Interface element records
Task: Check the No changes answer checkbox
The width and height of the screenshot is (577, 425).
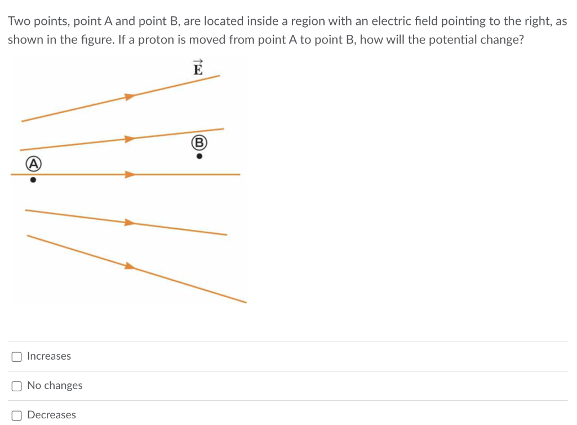Action: pos(17,386)
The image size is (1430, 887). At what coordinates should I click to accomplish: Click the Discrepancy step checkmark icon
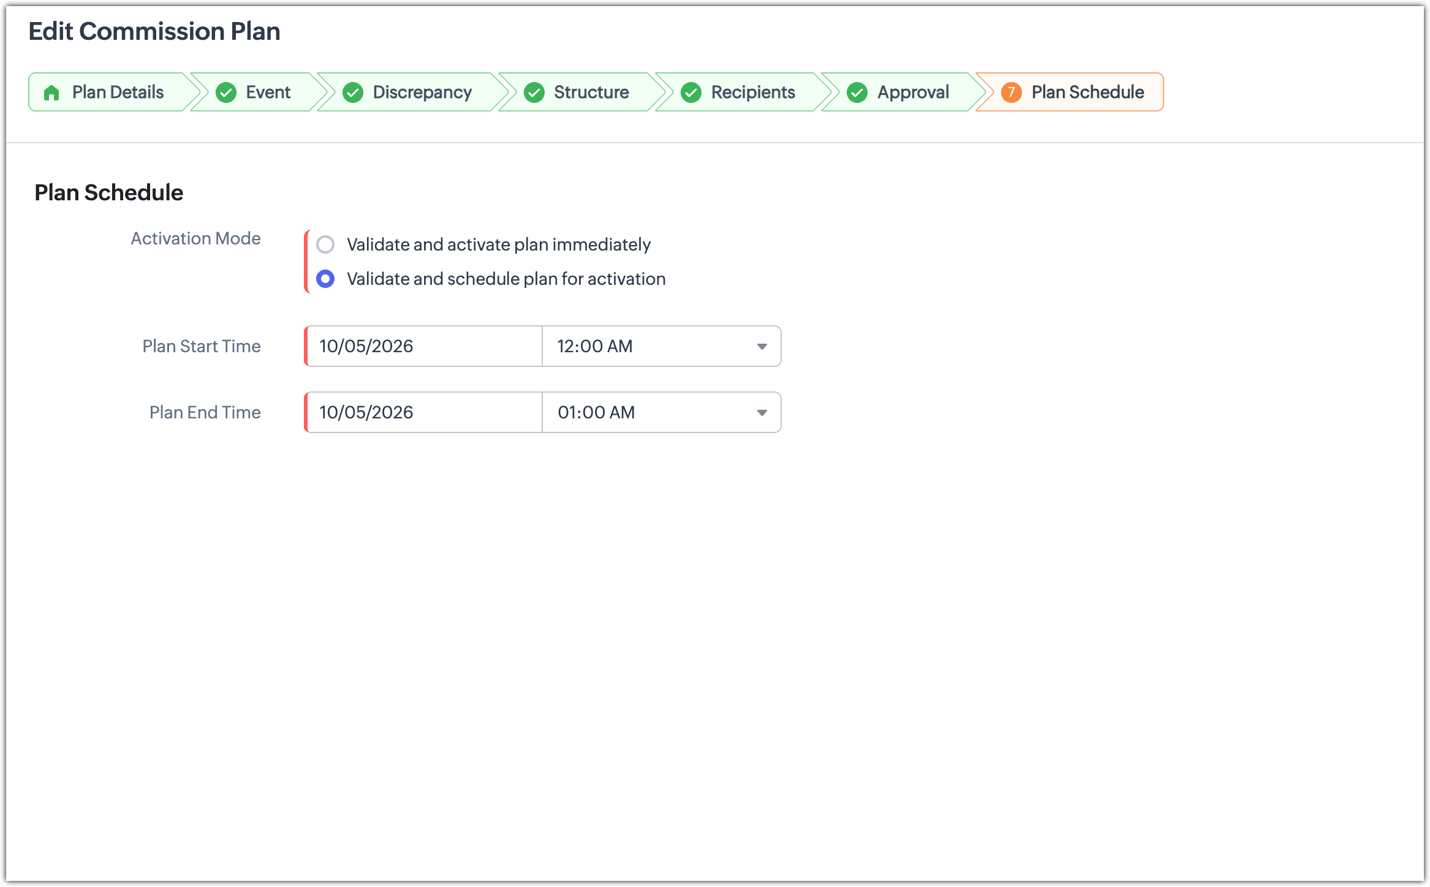pos(353,92)
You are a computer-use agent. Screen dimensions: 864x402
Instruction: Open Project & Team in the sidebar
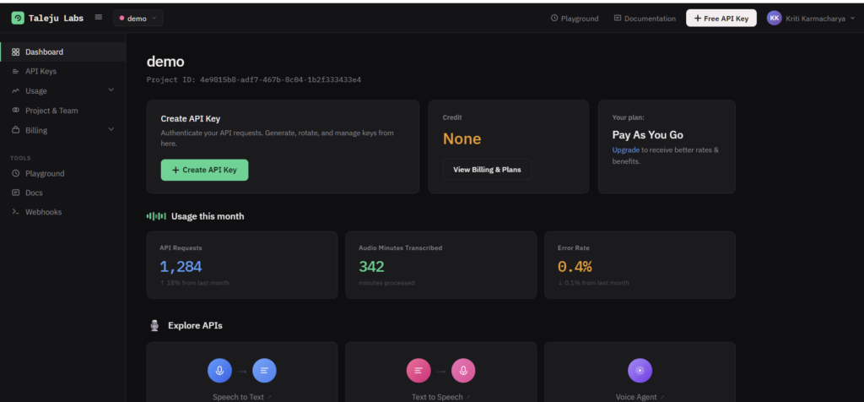(51, 111)
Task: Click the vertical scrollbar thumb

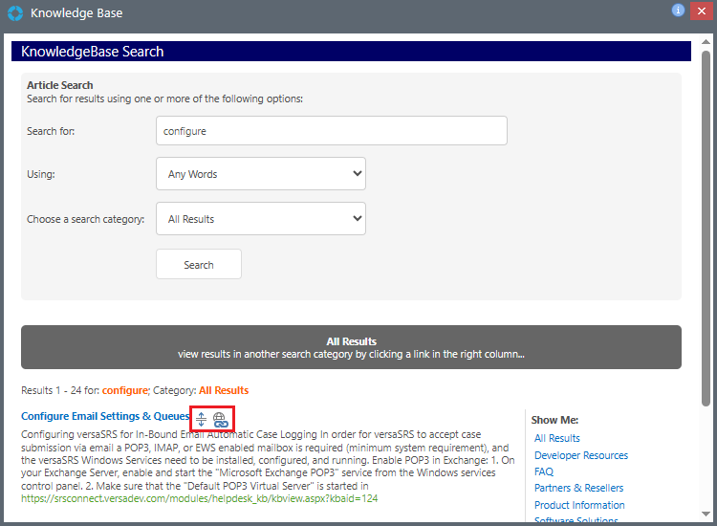Action: [706, 230]
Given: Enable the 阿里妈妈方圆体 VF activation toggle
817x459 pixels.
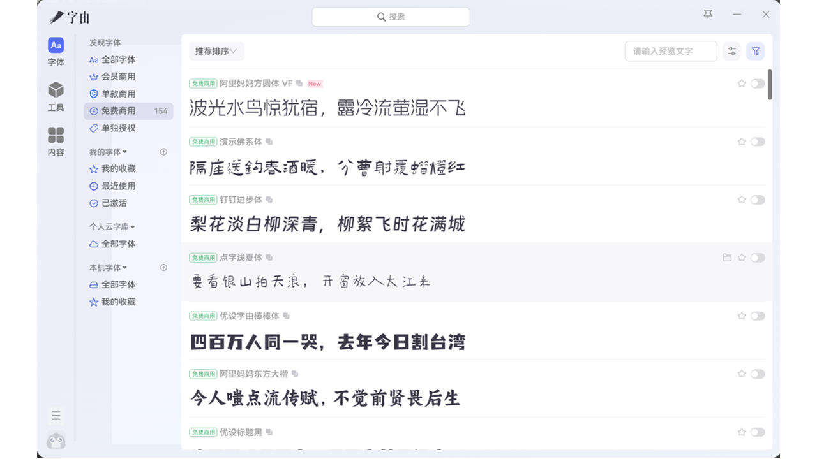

EXERCISE PROMPT: Copy every line of the rows above word for word, leaving out the pictures.

OUTPUT BELOW:
Task: Check the No changes answer checkbox
The width and height of the screenshot is (577, 425).
Action: pos(17,386)
The image size is (1430, 887). At what coordinates should I click to accomplish: Click the Discrepancy step checkmark icon
pos(353,92)
You are a computer-use agent. Screen dimensions: 864x402
Instruction: Open Project & Team in the sidebar
(51, 111)
Task: Click the vertical scrollbar thumb

Action: [706, 230]
Given: Enable the 阿里妈妈方圆体 VF activation toggle
817x459 pixels.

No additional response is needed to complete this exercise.